>>>>

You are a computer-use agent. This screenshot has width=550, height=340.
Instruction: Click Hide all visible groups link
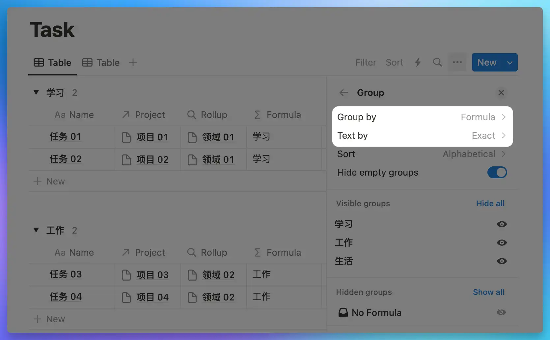click(490, 204)
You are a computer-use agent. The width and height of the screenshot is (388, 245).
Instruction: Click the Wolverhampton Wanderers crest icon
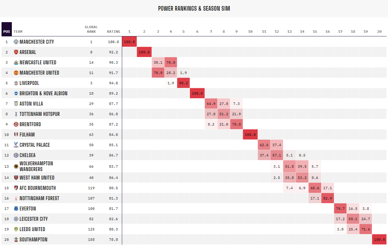tap(16, 166)
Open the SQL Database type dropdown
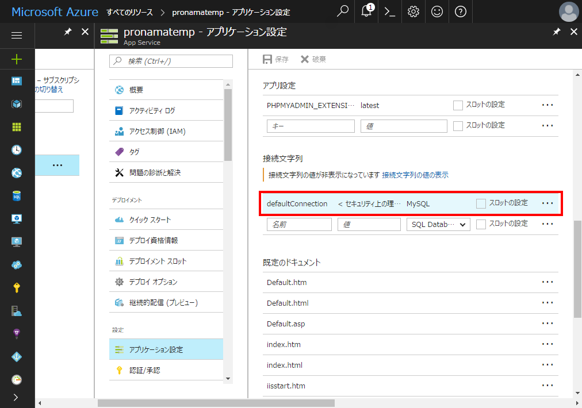This screenshot has width=582, height=408. click(x=438, y=224)
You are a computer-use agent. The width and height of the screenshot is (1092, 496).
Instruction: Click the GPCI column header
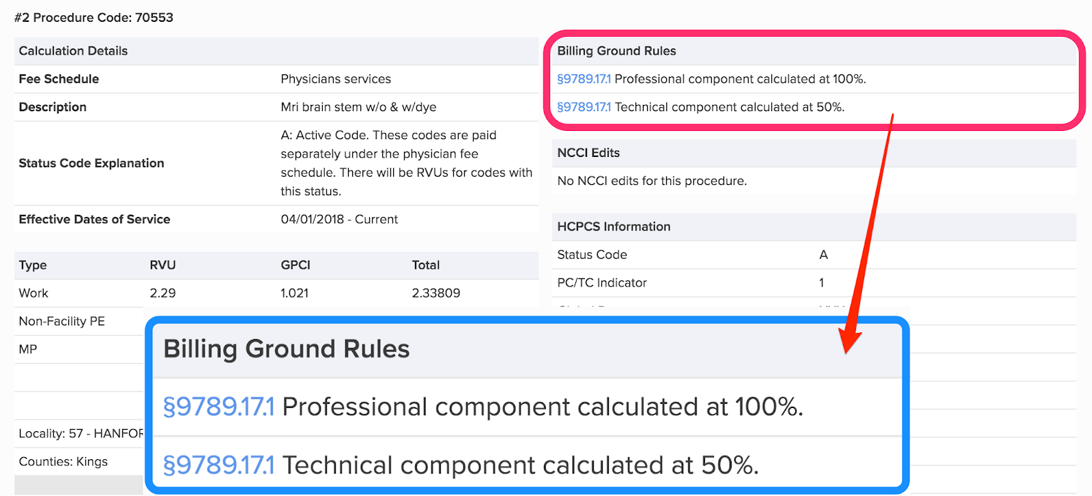coord(296,265)
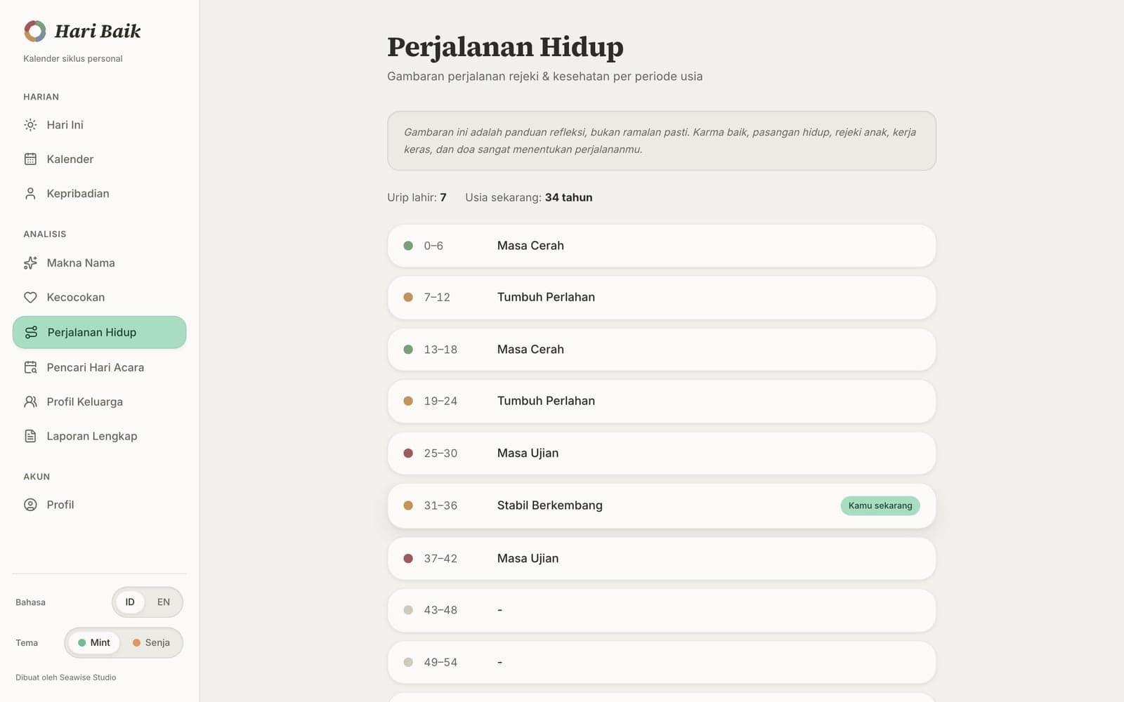
Task: Click the sun icon beside Hari Ini
Action: click(30, 125)
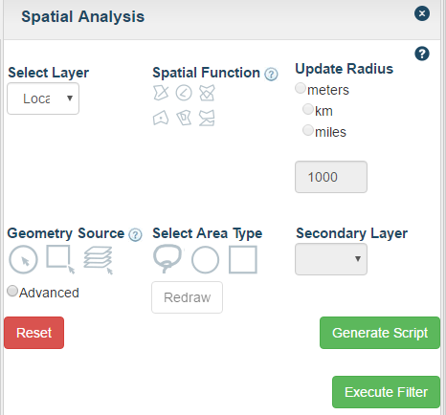Pick the nested polygon spatial function icon

[184, 118]
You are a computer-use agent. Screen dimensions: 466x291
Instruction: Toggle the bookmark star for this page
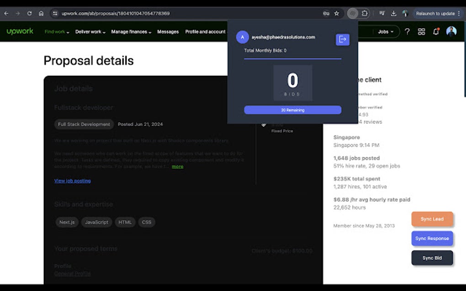[337, 14]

<<<<

Copy the listing exactly. Any image in it stays out of the copy.

(ANSWER SPACE)
You are a computer-use agent. This screenshot has width=550, height=340.
Instruction: Click Hide all visible groups link
click(490, 204)
You are a computer-use agent. The width and height of the screenshot is (388, 245).
Instruction: Click the Wolverhampton Wanderers crest icon
tap(16, 166)
Open the SQL Database type dropdown
This screenshot has width=582, height=408. click(x=438, y=224)
You are a computer-use agent. The width and height of the screenshot is (1092, 496).
Instruction: Click the GPCI column header
coord(296,265)
Task: Click the sun icon beside Hari Ini
Action: click(30, 125)
Pick the nested polygon spatial function icon

[184, 118]
You are a computer-use agent. Screen dimensions: 466x291
Instruction: Toggle the bookmark star for this page
[337, 14]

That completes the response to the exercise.